Why am I rubbish at selling books online?
Where the heck is my audience? They used to shop at Borders.
he’s got a refreshing perspective on some of those:
So why are we struggling so much to make a digital book look and feel like a book? I remember the overwhelming sense of disappointment, anti-climax and resignation that I felt when I first looked at an eBook, way back when, on the Iliad – a device thankfully confined to myth and legend (it had a STYLUS for god’s sake). Even now, working with a conversion supplier I’m proud to partner with, who does a good job of stretching the ePub and Kindle formats, whenever we get our eBooks back, we still often gaze misty-eyed at the print edition and wonder where the design went and that’s just on text-based product. If you are honest, you’ve felt the same way. We’ve had moments where we’ve tried to shoehorn full-colour books into reflowable epubs to see what would happen, got the files back and laughed out loud at ourselves for even bothering.
via 3 important questions about digital that nobody is asking. | FutureBook.
Not that he’ll be put out, but I disagree with the first half of his post pretty strongly in that I actually like ebooks as they are, simple text files. I don’t want enhancements.
There’s a peculiar, and seemingly pervasive, fear among publishers that the written word just isn’t compelling enough for their readers (one well addressed by James Bridle here) in the digital age. It’s something I just don’t understand. Afterall text is fine in print, why not in digital form?
The rest of it though, I’m mostly on board with and it speaks to the quick presentation on Niches & Communities I gave to publishers during the Pecha Kucha session at TOC Frankfurt in 2009.
Not, I stress, that I think ebooks are the end of all things book related as I myself wrote for Publishing Perspective some time ago:
THE critical concern should be developing an expertise in how to sell content in many different forms and at many different prices to different audiences. Publishers should be platform agnostic, selling wherever readers are willing to buy and not focusing if it is an e-book, an app, online access, segments, chapters, quotes, mash-ups, readings, conferences, or anything else (a point made Friday on Publishing Perspectives by Clive Rich).

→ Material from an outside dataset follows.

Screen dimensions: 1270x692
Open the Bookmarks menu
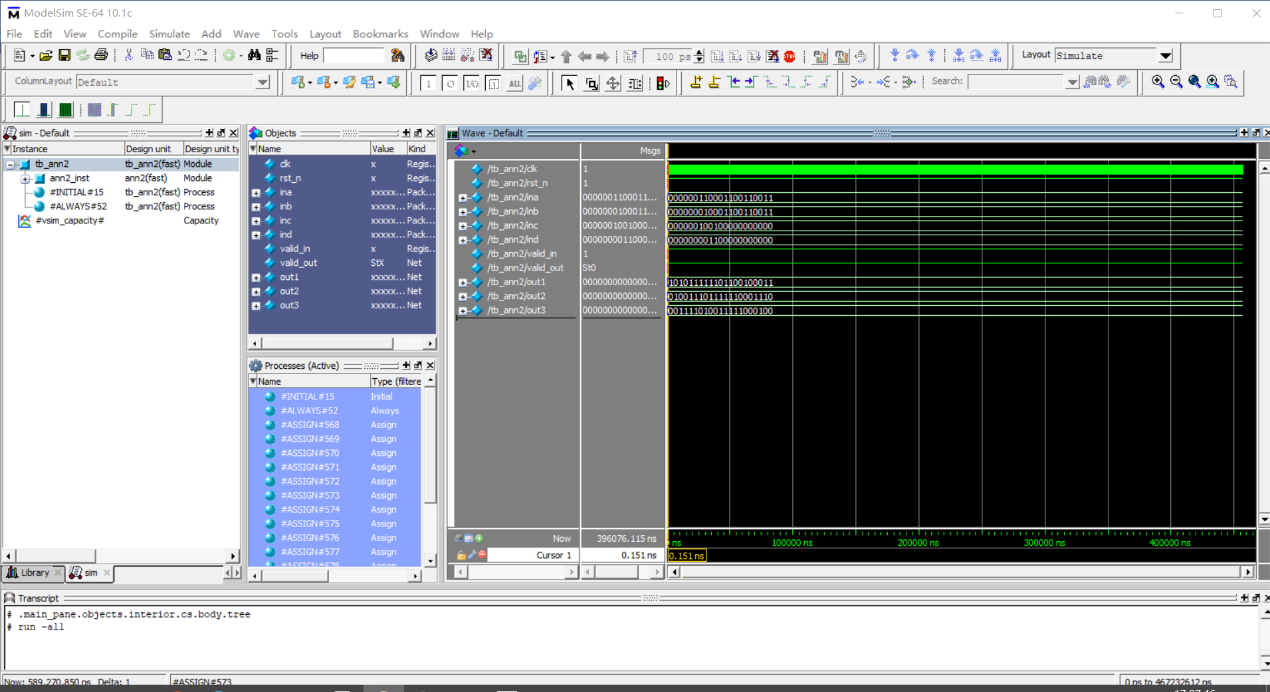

Rather than expend their energy focusing on one format that may be fleeting, publishers need to focus on two long-term objectives: audience development and content curation. Neither of these are specific to digital activities, meaning that they will only serve to bolster the print side of the business as well, whether it declines rapidly or gradually.
Still, a good post that will no doubt generate discussion!
(Via Eoin Purcell’s Blog.)
It’s all in the content I suppose. I do miss the glossy pictures of some books though-such as the original cartoon style of Terry Pratchett’s ’90s released DiscWorld Books. But simply for expedience sake e-books are the way forward. Perhaps there’s still some room for print with signed copies and special editions . Particularly as Christmas and Birthday gifts for bibliophiles. Some Tomes just work better as paper. Have you ever read an e-book to a child as a bedtime story? It’s just not the same.